In order to support the government’s efforts to vaccinate the population against COVID, the company had to scrap their finance and tech roadmaps for 2020. Thanks to the team’s flexible attitude, Doctolib adapted their platform to facilitate millions of vaccine appointments throughout France and Germany.
Doctolib’s adaptability was crucial to the company’s success during that chaotic period. The CFO must remain open to any and all possibilities when disaster strikes.
Lead with emotional intelligence
Exceptional CFOs are those who utilize emotional intelligence to understand the needs of the organization. And more specifically: its people.
Because CFOs bear so much responsibility when it comes to decisions that affect the future of the company, they must first and foremost understand its people.
Max agrees: good solutions within the finance function don’t always translate into other areas of the business. You have to explain the when, the why, the root cause, the goals, etc. CFOs need to communicate effectively in order to get buy-in from other teams. To do this, emotional intelligence is absolutely paramount.
And within the team, the CFO should be exercising empathy. Leaders must check in with their teams; make the time for chats in which employees can express themselves and the CFO can communicate goals and share important information.
CFOs who are open to growing and learning beyond their original skills and scope will go far. And this is an essential part of emotional intelligence! The more you learn, the more open you’ll be to other ideas and opportunities for yourself, your team, and the business.
And the same goes for encouraging learning within the team. Self-development within the team, especially given the fight for talent out there, could entice candidates who are interested in growing in their roles and careers.
CFOs should ensure that their team has plenty of resources available for continuous learning.
Be deliberate about building your team
Head of Finance, Doctolib
To build a great team, Max suggests opening your horizons. Consider hiring for mindset rather than relying only on hard skills to determine a candidate’s value.
A finance background isn’t strictly necessary when looking for new members of the finance team. Some skill with numbers and Excel knowledge is expected, but many things can be taught on the job.
Another tip from Max: lean on your Talent Acquisition team, who knows the market and is already working on the front lines.
Be clear and honest from the get-go with candidates; some finance tasks are repetitive and tedious by nature. If candidates know this and their expectations are managed, their entire experience will be better.
Julian suggests taking a lot of time to interview, and being deliberate in the interview process. Crucially, he says you must give every candidate an assignment or case study to work on, no matter how senior they are. You’d be surprised how many people fail these assignments!

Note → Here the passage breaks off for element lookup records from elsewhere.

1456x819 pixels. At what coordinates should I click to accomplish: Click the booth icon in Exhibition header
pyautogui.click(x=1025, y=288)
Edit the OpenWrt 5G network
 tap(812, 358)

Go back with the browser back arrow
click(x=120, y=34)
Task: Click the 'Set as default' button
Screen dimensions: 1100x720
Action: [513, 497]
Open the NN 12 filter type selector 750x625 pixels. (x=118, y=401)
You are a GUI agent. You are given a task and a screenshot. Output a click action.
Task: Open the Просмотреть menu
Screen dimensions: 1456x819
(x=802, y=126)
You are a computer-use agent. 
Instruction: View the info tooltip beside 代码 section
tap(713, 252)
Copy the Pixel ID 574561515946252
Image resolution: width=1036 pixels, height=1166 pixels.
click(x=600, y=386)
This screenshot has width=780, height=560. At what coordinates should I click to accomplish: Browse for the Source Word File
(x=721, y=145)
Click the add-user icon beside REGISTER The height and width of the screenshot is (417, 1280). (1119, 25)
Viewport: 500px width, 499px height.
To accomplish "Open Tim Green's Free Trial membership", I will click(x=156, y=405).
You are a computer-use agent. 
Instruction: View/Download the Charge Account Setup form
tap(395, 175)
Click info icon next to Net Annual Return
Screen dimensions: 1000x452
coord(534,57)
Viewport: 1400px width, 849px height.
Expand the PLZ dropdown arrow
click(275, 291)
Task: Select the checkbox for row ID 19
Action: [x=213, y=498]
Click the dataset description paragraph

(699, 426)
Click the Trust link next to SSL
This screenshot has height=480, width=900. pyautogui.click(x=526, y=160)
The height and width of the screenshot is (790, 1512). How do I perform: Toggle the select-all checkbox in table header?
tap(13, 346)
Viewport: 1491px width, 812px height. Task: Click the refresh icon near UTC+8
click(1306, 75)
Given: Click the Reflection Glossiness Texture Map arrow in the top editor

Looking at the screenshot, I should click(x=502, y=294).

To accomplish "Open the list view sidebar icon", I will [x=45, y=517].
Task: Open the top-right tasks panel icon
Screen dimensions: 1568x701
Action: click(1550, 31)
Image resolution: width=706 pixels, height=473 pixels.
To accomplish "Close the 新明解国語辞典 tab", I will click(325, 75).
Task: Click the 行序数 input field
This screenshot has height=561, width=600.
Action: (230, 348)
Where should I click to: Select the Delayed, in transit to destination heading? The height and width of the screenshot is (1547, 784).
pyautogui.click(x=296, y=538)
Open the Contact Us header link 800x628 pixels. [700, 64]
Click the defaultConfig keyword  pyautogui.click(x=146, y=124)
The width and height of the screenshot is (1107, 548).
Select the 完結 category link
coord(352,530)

General Manager, Anticipa Real Estate
Simple but true! Organization is a key to great CFO leadership. CFOs cannot lead effectively if they are constantly distracted or let themselves get pulled into issues that should be delegated to other team members.
Some practical advice? Julian says you must protect your best working hours by blocking off time in your calendar–for absolutely everything! Even routine tasks that appear weekly or monthly should be blocked off. And give yourself enough time to do them.
Peter agrees; spend your time wisely because it’s your most precious resource.
Thank you to Landon, Max, Julian, and Peter for their excellent insights into what makes a great CFO. The subject of CFO leadership is not just a flash in the pan; the evolving role of the CFO, from bookkeeper to strategic business partner, means that leadership should be top of mind for every finance executive.